A novel target TAX1BP1 and P38/Nrf2 pathway independently involved in the anti-neuroinflammatory effect of isobavachalcone.

Abstract Isobavachalcone (IBC) is a natural compound isolated from Fructus psoraleae. In recent years, IBC has been reported to exert anti-neuroinflammatory effect, but precise mechanisms of action remain unclear. The current study is focused on elucidating the underlying molecular mechanisms. Toward this goal, we conducted experiments to examine the inhibitory effect of IBC on microglia activation in vitro and in vivo, the results showed that IBC can inhibit microglia activation compared to the LPS only treatment group. Further studies on the mechanisms showed IBC can increase TAX1BP1 expression which further induced an increased interaction with ubiquitin-editing enzyme A20. We found the novel target TAX1BP1 was involved in the inhibitory effect of IBC on microglia activation via TRAF6 degradation and inhibition of NF-κB pathway.

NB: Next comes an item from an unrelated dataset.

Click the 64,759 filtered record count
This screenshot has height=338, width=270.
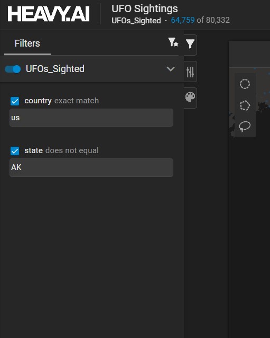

Meanwhile, we found that IBC can obviously induce activation of Nrf2/HO-1 via P38 pathway activation. All these results demonstrated IBC can inhibit microglia activation through upregulation of TAX1BP1 and activation of P38/Nrf2 pathway. Importantly, we found TAX1BP1 as a novel target for inhibitory effect of IBC on microglia activation independently from P38/Nrf2 pathway. This present study provided a novel mechanism for IBC which was expected to be useful in preventing or treating neurodegenerative diseases.